CART決策樹的生成就是遞歸地構建二叉決策樹的過程。CART決策樹既可以用於分類也可以用於迴歸。本文我們僅討論用於分類的CART。對分類樹而言,CART用Gini係數最小化準則來進行特徵選擇,生成二叉樹。
1.2 Gini係數
決策樹建立後使用Gini係數判斷其是否爲一顆好樹
Gini係數代表了模型的不純度,基尼係數越小,不純度越低,特徵越好。
假設K個類別,第k個類別的概率爲pk,概率分佈的基尼係數表達式:
由於本文葡萄酒種類只存在兩個類別,所以基尼係數表達式是:
又由需求最佳劃分點,劃分點左右兩側都有樣本存在,左邊樣本點爲n個,右邊樣本點爲個,所以基尼係數時表達式應爲:
1.3 隨機森林的構建
決策樹相當於一個大師,通過自己在數據集中學到的知識對於新的數據進行分類。那麼隨機森林的具體構建有兩個方面:數據的隨機性選取,以及待選特徵的隨機選取。
1.數據的隨機選取:
首先,從原始的數據集中採取有放回的抽樣,構造子數據集,子數據集的數據量是和原始數據集相同的。不同子數據集的元素可以重複,同一個子數據集中的元素也可以重複。第二,利用子數據集來構建子決策樹,將這個數據放到每個子決策樹中,每個子決策樹輸出一個結果。最後,如果有了新的數據需要通過隨機森林得到分類結果,就可以通過對子決策樹的判斷結果的投票,得到隨機森林的輸出結果了。如下圖,假設隨機森林中有3棵子決策樹,2棵子樹的分類結果是A類,1棵子樹的分類結果是B類,那麼隨機森林的分類結果就是A類。

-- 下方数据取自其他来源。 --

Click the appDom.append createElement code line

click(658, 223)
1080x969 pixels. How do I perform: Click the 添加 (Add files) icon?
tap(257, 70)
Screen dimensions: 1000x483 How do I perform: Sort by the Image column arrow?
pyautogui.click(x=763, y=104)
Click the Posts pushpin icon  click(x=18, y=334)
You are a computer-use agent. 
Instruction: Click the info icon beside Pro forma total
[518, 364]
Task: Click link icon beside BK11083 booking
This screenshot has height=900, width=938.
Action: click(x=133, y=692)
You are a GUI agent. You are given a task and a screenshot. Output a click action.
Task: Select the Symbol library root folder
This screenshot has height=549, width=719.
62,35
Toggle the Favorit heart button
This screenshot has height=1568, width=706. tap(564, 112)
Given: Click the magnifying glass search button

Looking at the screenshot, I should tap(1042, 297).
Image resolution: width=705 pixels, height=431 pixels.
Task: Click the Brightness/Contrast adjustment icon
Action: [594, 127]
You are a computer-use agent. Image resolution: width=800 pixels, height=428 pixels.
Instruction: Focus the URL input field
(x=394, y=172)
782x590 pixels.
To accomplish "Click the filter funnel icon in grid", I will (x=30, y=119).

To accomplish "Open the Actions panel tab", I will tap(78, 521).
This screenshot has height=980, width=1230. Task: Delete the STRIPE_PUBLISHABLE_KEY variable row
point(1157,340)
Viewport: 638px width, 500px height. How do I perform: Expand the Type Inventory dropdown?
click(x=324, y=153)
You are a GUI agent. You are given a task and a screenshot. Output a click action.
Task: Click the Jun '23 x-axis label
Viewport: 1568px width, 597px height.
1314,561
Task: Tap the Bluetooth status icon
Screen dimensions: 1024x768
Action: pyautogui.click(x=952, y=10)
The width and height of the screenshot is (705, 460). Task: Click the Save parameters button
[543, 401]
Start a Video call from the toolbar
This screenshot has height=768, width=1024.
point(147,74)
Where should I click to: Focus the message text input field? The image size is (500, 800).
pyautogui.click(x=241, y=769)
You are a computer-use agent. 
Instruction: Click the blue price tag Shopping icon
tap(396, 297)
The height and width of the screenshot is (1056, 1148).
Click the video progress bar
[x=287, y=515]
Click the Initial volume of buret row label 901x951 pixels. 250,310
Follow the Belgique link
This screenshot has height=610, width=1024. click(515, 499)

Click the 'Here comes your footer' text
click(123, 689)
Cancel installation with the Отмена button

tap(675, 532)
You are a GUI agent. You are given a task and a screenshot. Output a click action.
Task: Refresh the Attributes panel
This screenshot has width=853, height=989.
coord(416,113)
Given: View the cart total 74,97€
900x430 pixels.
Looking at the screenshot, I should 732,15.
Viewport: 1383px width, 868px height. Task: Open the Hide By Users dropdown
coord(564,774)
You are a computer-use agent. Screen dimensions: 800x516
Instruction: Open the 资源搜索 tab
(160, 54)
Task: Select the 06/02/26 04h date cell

圖2-3 一個具有3個數據樣本的數據集中的數據的隨機選取
2.待選特徵的隨機選取
與數據集的隨機選取類似,隨機森林中的子樹的每一個分裂過程並未用到所有的待選特徵,而是從所有的待選特徵中隨機選取一定的特徵,之後再在隨機選取的特徵中選取最優的特徵進行劃分。這樣能夠使得隨機森林中的決策樹都能夠彼此不同,提升系統的多樣性,從而提升分類性能。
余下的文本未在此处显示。